• [Requirement] Write out exactly, with both ends included, the lines that run from the line containing "How do I perform: Close" to the end of the entries. Pictures are not part of the answer.

Saved data entries
--- START ---
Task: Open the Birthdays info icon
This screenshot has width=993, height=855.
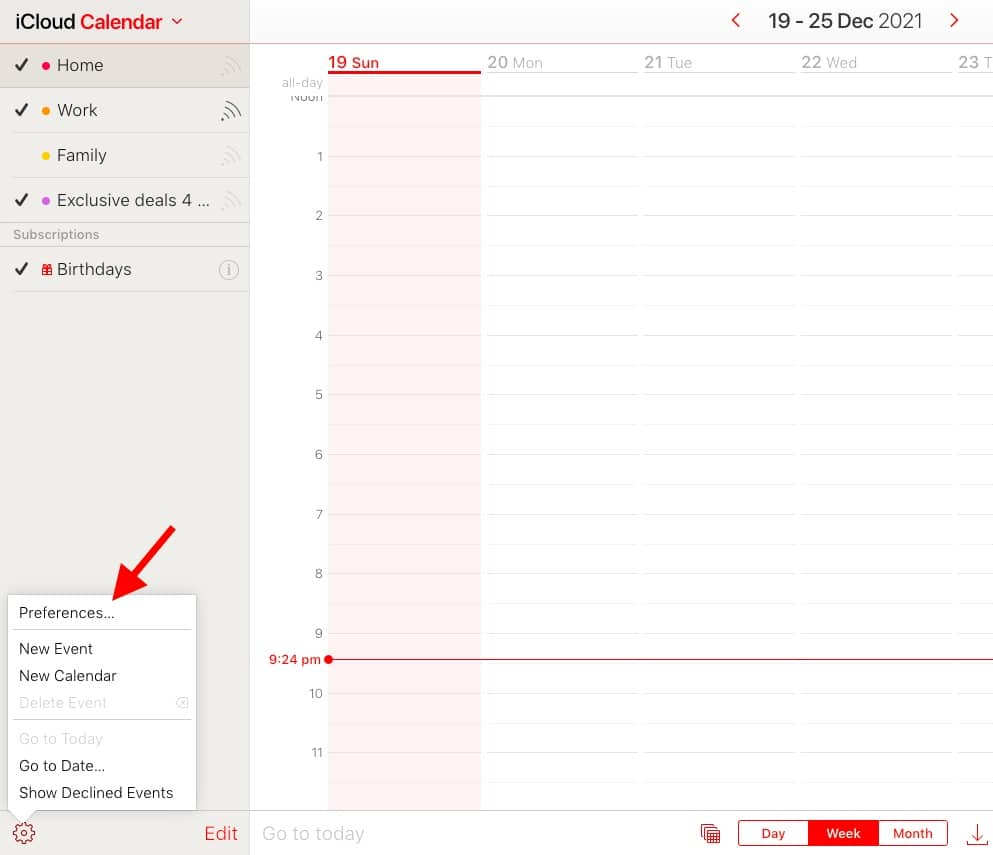Action: pos(229,270)
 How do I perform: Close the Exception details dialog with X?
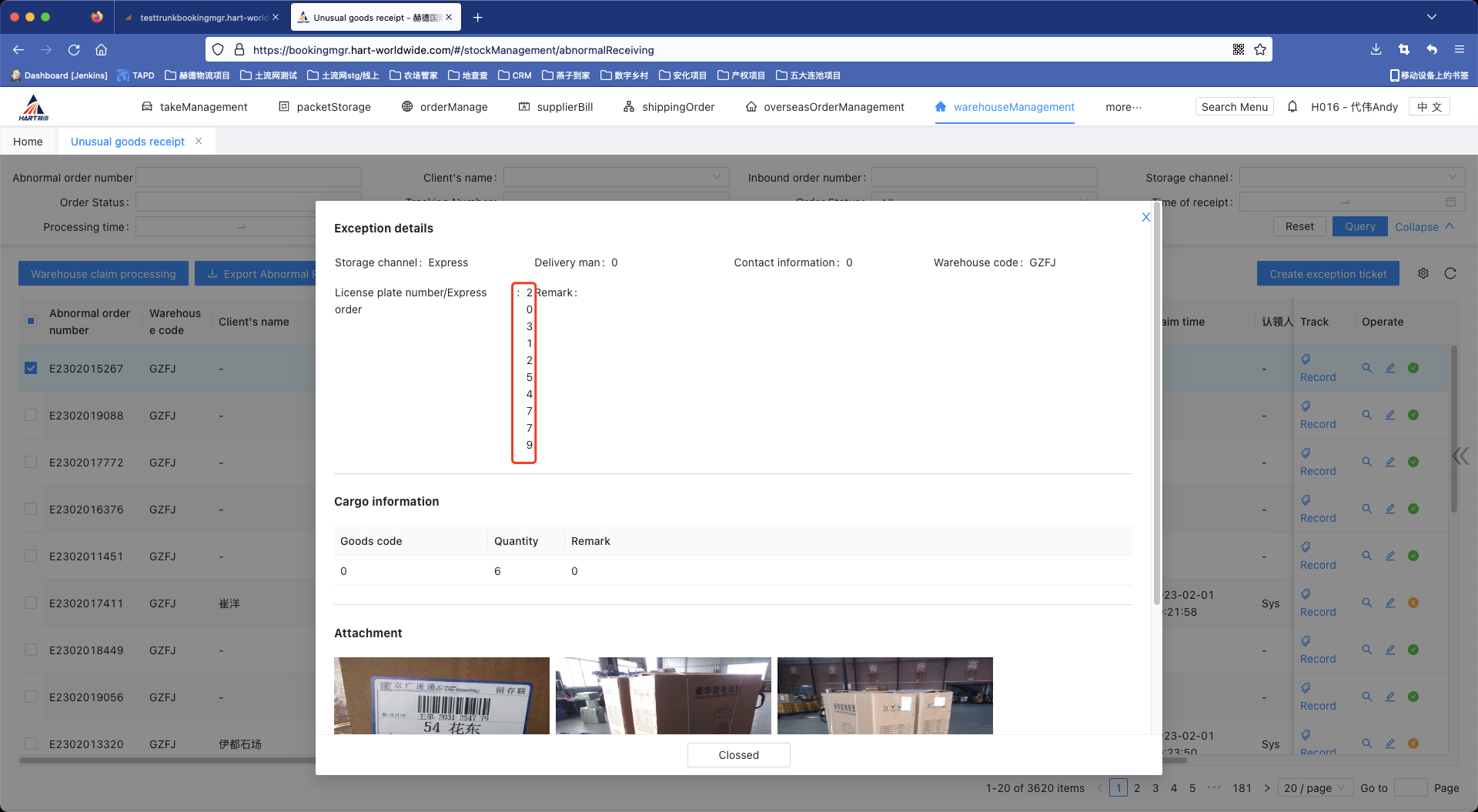(1145, 217)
--- END ---
• [Written response]
 How do I perform: Close the Exception details dialog with X?
(1145, 217)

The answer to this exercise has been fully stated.